Segment Open

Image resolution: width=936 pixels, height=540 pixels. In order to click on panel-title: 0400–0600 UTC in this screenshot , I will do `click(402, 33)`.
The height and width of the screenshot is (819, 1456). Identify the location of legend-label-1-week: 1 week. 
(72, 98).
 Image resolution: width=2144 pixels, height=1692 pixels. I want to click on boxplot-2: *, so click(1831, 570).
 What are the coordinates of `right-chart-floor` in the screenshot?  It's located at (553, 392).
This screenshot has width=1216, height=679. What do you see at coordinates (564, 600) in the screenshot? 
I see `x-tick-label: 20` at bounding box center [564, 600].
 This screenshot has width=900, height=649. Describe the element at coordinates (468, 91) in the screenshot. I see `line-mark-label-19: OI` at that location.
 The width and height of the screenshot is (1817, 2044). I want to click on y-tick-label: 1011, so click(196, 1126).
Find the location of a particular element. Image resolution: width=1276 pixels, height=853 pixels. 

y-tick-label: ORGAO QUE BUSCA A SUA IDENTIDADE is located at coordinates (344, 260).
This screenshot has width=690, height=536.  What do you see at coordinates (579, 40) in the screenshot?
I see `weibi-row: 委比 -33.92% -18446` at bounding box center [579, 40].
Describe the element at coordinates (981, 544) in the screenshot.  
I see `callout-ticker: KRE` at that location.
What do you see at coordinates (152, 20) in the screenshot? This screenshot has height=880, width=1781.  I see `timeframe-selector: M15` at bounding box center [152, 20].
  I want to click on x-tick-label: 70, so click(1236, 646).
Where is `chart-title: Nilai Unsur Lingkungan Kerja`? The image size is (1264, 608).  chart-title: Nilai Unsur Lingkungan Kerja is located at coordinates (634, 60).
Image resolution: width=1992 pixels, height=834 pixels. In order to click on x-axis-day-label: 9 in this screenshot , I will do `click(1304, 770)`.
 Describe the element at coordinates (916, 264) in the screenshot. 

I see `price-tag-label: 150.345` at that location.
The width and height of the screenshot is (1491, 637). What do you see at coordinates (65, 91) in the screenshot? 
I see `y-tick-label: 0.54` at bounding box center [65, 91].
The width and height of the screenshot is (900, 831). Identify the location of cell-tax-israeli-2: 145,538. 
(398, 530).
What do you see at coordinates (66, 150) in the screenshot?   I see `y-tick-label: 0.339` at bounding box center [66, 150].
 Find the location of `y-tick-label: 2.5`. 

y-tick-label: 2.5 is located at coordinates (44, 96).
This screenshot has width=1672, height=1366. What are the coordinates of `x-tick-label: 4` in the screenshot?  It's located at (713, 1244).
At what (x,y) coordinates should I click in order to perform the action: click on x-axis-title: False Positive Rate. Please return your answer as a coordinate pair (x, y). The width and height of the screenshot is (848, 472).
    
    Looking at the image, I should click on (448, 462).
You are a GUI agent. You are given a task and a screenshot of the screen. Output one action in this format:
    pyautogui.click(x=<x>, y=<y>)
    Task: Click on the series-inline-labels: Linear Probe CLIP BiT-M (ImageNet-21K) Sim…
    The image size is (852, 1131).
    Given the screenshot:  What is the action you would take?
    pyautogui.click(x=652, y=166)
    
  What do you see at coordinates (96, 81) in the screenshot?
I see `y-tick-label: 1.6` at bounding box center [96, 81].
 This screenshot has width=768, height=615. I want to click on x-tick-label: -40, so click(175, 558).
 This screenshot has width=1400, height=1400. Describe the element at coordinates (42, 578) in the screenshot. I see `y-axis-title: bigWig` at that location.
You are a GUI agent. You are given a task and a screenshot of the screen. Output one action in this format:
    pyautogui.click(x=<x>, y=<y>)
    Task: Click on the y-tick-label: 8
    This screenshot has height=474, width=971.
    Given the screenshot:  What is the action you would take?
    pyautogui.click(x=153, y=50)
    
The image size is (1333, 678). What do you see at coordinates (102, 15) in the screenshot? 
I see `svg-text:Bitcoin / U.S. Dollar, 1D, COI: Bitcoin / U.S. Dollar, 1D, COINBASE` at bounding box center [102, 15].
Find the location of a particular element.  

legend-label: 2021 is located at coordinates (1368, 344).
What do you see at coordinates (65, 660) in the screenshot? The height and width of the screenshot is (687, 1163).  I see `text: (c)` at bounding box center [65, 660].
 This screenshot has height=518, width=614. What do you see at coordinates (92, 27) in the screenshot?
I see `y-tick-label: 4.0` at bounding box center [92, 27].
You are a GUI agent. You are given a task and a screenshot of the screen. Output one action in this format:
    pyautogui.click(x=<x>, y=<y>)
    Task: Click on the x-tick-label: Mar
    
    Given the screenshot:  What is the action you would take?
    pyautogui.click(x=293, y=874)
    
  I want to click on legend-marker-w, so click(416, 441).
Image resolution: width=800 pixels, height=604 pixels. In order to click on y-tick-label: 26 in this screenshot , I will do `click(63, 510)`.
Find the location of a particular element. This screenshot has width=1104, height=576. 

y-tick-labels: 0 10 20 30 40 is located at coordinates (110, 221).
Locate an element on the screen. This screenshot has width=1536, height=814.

Segment Closed

• [TO-DO ITEM]:
Can you retype all of the data above, line for line, without changing a single character?

• [THE ANSWER]:
Image resolution: width=936 pixels, height=540 pixels. In order to click on panel-title: 0400–0600 UTC in this screenshot , I will do `click(402, 33)`.
The height and width of the screenshot is (819, 1456). Identify the location of legend-label-1-week: 1 week. 
(72, 98).
 Image resolution: width=2144 pixels, height=1692 pixels. I want to click on boxplot-2: *, so click(1831, 570).
 What are the coordinates of `right-chart-floor` in the screenshot?  It's located at (553, 392).
This screenshot has width=1216, height=679. What do you see at coordinates (564, 600) in the screenshot? 
I see `x-tick-label: 20` at bounding box center [564, 600].
 This screenshot has width=900, height=649. Describe the element at coordinates (468, 91) in the screenshot. I see `line-mark-label-19: OI` at that location.
 The width and height of the screenshot is (1817, 2044). I want to click on y-tick-label: 1011, so click(196, 1126).
Find the location of a particular element. Image resolution: width=1276 pixels, height=853 pixels. 

y-tick-label: ORGAO QUE BUSCA A SUA IDENTIDADE is located at coordinates (344, 260).
This screenshot has width=690, height=536.  What do you see at coordinates (579, 40) in the screenshot?
I see `weibi-row: 委比 -33.92% -18446` at bounding box center [579, 40].
Describe the element at coordinates (981, 544) in the screenshot.  
I see `callout-ticker: KRE` at that location.
What do you see at coordinates (152, 20) in the screenshot? This screenshot has height=880, width=1781.  I see `timeframe-selector: M15` at bounding box center [152, 20].
  I want to click on x-tick-label: 70, so click(1236, 646).
Where is `chart-title: Nilai Unsur Lingkungan Kerja`? The image size is (1264, 608).  chart-title: Nilai Unsur Lingkungan Kerja is located at coordinates (634, 60).
Image resolution: width=1992 pixels, height=834 pixels. In order to click on x-axis-day-label: 9 in this screenshot , I will do `click(1304, 770)`.
 Describe the element at coordinates (916, 264) in the screenshot. 

I see `price-tag-label: 150.345` at that location.
The width and height of the screenshot is (1491, 637). What do you see at coordinates (65, 91) in the screenshot? 
I see `y-tick-label: 0.54` at bounding box center [65, 91].
The width and height of the screenshot is (900, 831). Identify the location of cell-tax-israeli-2: 145,538. 
(398, 530).
What do you see at coordinates (66, 150) in the screenshot?   I see `y-tick-label: 0.339` at bounding box center [66, 150].
 Find the location of `y-tick-label: 2.5`. 

y-tick-label: 2.5 is located at coordinates (44, 96).
This screenshot has width=1672, height=1366. What are the coordinates of `x-tick-label: 4` in the screenshot?  It's located at (713, 1244).
At what (x,y) coordinates should I click in order to perform the action: click on x-axis-title: False Positive Rate. Please return your answer as a coordinate pair (x, y). The width and height of the screenshot is (848, 472).
    
    Looking at the image, I should click on (448, 462).
You are a GUI agent. You are given a task and a screenshot of the screen. Output one action in this format:
    pyautogui.click(x=<x>, y=<y>)
    Task: Click on the series-inline-labels: Linear Probe CLIP BiT-M (ImageNet-21K) Sim…
    The image size is (852, 1131).
    Given the screenshot:  What is the action you would take?
    pyautogui.click(x=652, y=166)
    
  What do you see at coordinates (96, 81) in the screenshot?
I see `y-tick-label: 1.6` at bounding box center [96, 81].
 This screenshot has width=768, height=615. I want to click on x-tick-label: -40, so click(175, 558).
 This screenshot has width=1400, height=1400. Describe the element at coordinates (42, 578) in the screenshot. I see `y-axis-title: bigWig` at that location.
You are a GUI agent. You are given a task and a screenshot of the screen. Output one action in this format:
    pyautogui.click(x=<x>, y=<y>)
    Task: Click on the y-tick-label: 8
    This screenshot has height=474, width=971.
    Given the screenshot:  What is the action you would take?
    pyautogui.click(x=153, y=50)
    
The image size is (1333, 678). What do you see at coordinates (102, 15) in the screenshot? 
I see `svg-text:Bitcoin / U.S. Dollar, 1D, COI: Bitcoin / U.S. Dollar, 1D, COINBASE` at bounding box center [102, 15].
Find the location of a particular element.  

legend-label: 2021 is located at coordinates (1368, 344).
What do you see at coordinates (65, 660) in the screenshot? The height and width of the screenshot is (687, 1163).  I see `text: (c)` at bounding box center [65, 660].
 This screenshot has height=518, width=614. What do you see at coordinates (92, 27) in the screenshot?
I see `y-tick-label: 4.0` at bounding box center [92, 27].
You are a GUI agent. You are given a task and a screenshot of the screen. Output one action in this format:
    pyautogui.click(x=<x>, y=<y>)
    Task: Click on the x-tick-label: Mar
    
    Given the screenshot:  What is the action you would take?
    pyautogui.click(x=293, y=874)
    
  I want to click on legend-marker-w, so click(416, 441).
Image resolution: width=800 pixels, height=604 pixels. In order to click on y-tick-label: 26 in this screenshot , I will do `click(63, 510)`.
Find the location of a particular element. This screenshot has width=1104, height=576. 

y-tick-labels: 0 10 20 30 40 is located at coordinates (110, 221).
Locate an element on the screen. This screenshot has width=1536, height=814.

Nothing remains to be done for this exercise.